Start by getting a subset of the episodes table that contains only information for the show Stranger Things. To do this, you will need to make a subset of the data frame that only has information for Stranger Things show. That way, we aren’t working with as much data.

Make sure to show the top 5 rows of your final data.frame, containing the top 5 rated episodes of Stranger Things!

In the videos, I did not rename the columns. You might want to rename them, because it might help you, but you do not need to rename them. It’s up to you. I’m trying to be a little flexible and to provide guidance without being too strict either.

Question 4 (1 pt)

For question 4, use the data frame that you built in Question 3.
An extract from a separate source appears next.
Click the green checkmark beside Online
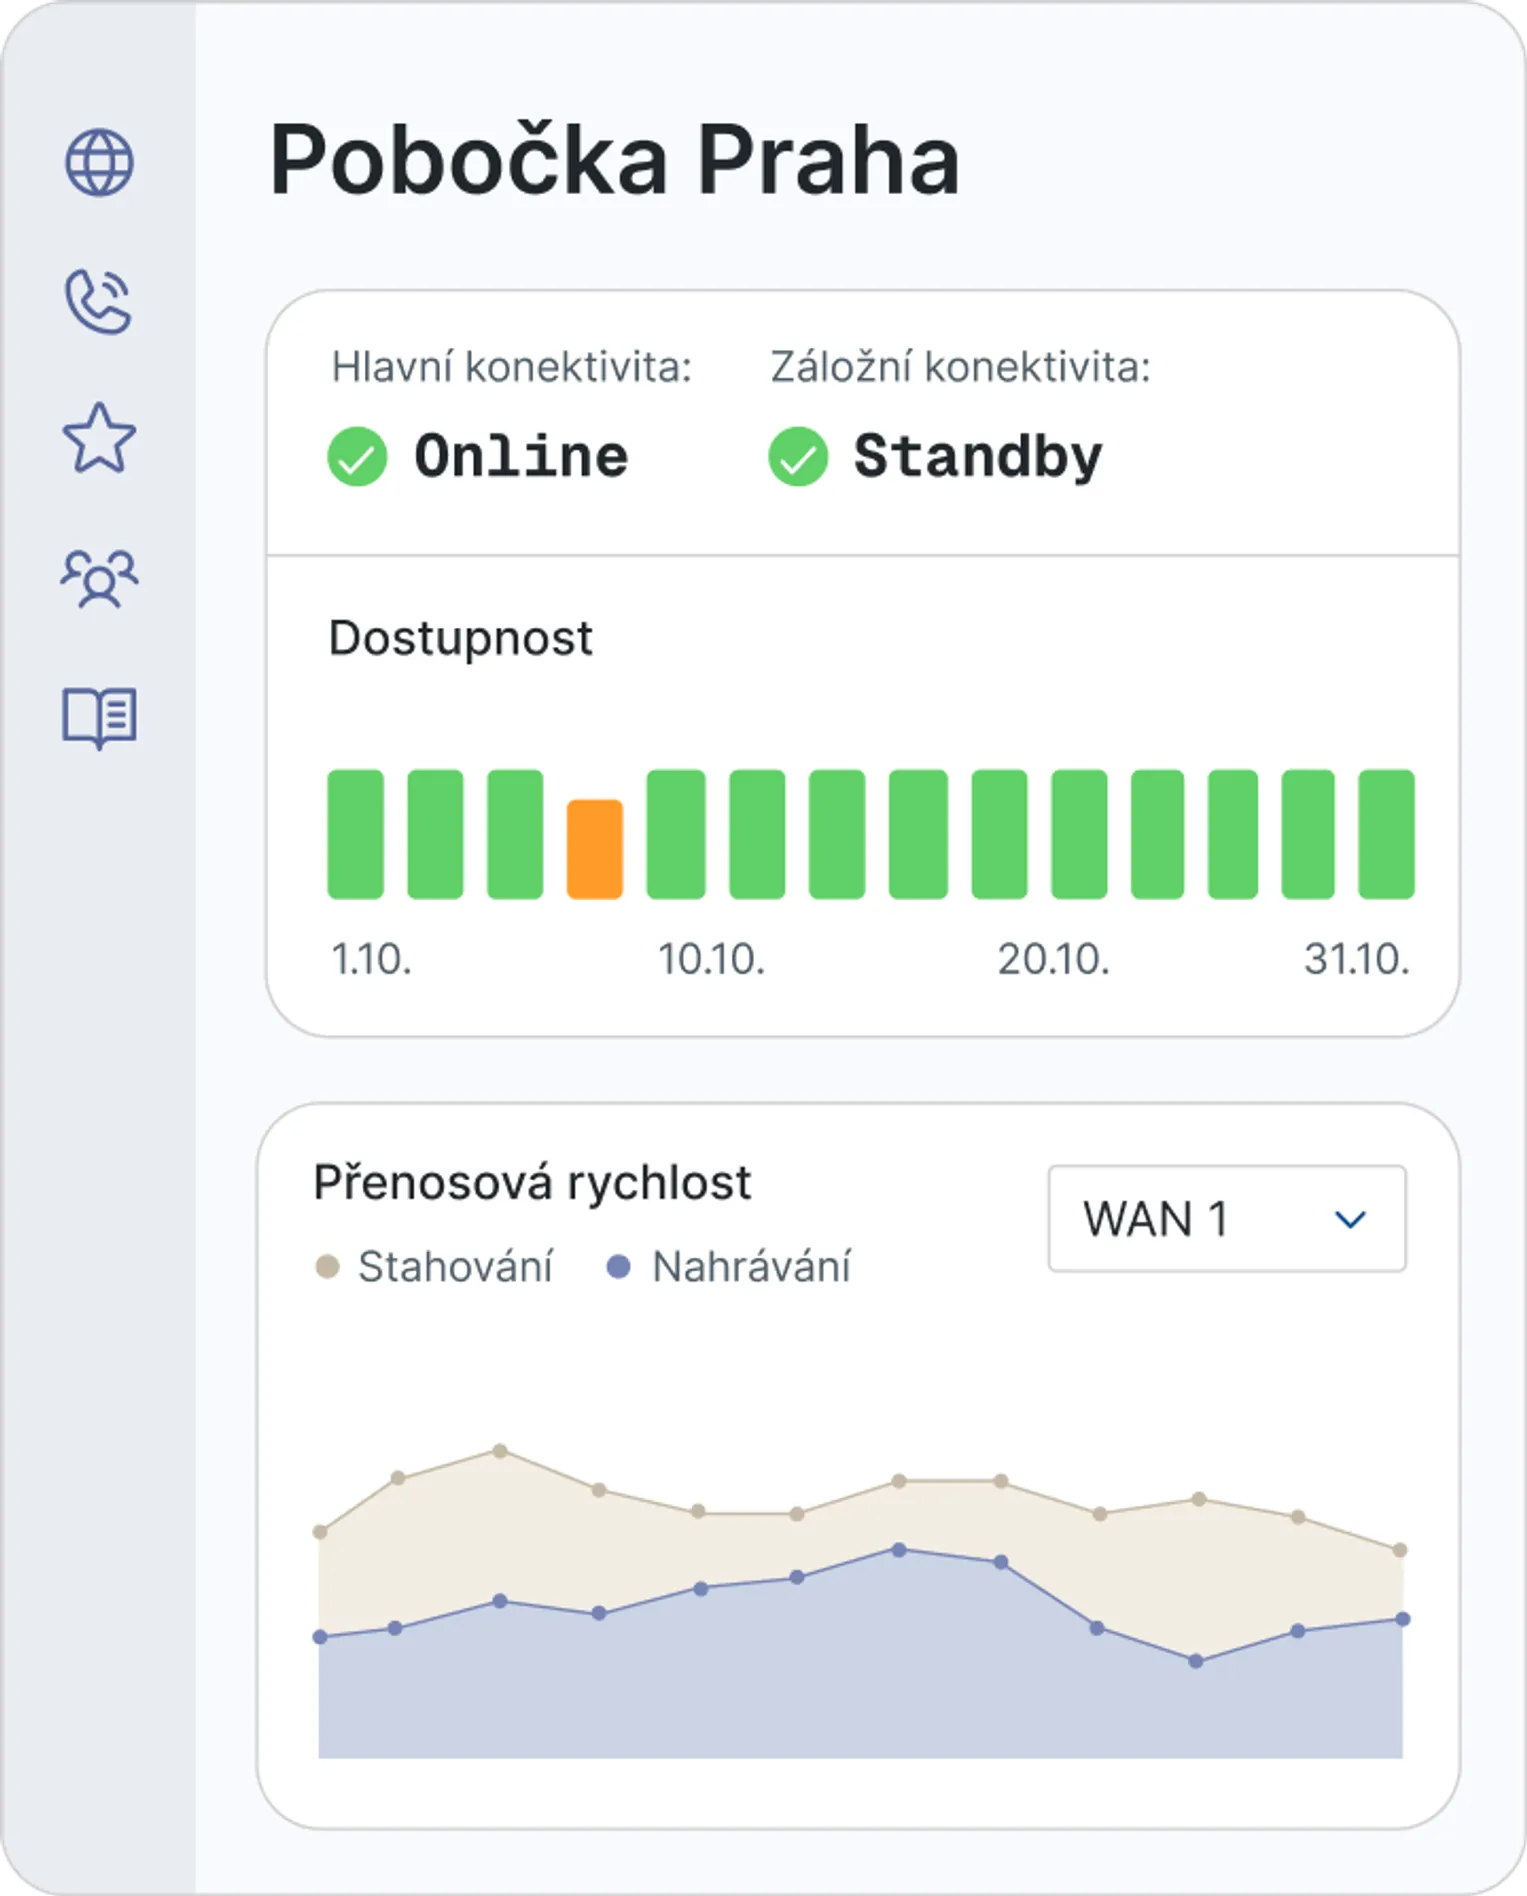 point(357,457)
  1. Use regular old indexing to find all episodes of "Stranger Things" with an episode_rating less than 8.5 and season_number of exactly 3.

  2. Repeat the process, but this time use the subset function instead.

Make sure that the dimensions of the data frames that you get in question 4a and 4b are the same sizes!

Question 5 (2 pts)

For question 5, use the data frame that you built in Question 3.

The subset function allows you to index data.frame’s in a less verbose manner. Read this.

While it maybe appears to be a clean way to subset data, I’d suggest avoiding it over explicit long-form indexing. Read this fantastic article by Dr. Hadley Wickham on non-standard evaluation. Take for example, the following (a bit contrived) example using the dataframe we got in question (3).

Note: You do not need to write much for your answer. It is OK if you try the example below, and you see that it fails (and it will fail for sure!), and then you say something like, "I will try hard to not use variable names that overlap with other variable names". Or something like that! We simply want to ensure that students are choosing to use good variable names.

season_number <- 3
subset(StrangerThingsBigMergedDF, (season_number == season_number) & (rating.y < 8.5))
  1. Read that provided article and do your best to explain why subset gets a different result than our example that uses regular indexing.

Project 07 Assignment Checklist

  • Jupyter Lab notebook with your code, comments and output for the assignment

    • firstname-lastname-project07.ipynb.

  • R code and comments for the assignment

    • firstname-lastname-project07.R.

  • Submit files through Gradescope

Please make sure to double check that your submission is complete, and contains all of your code and output before submitting. If you are on a spotty internet connection, it is recommended to download your submission after submitting it to make sure what you think you submitted, was what you actually submitted.

In addition, please review our submission guidelines before submitting your project.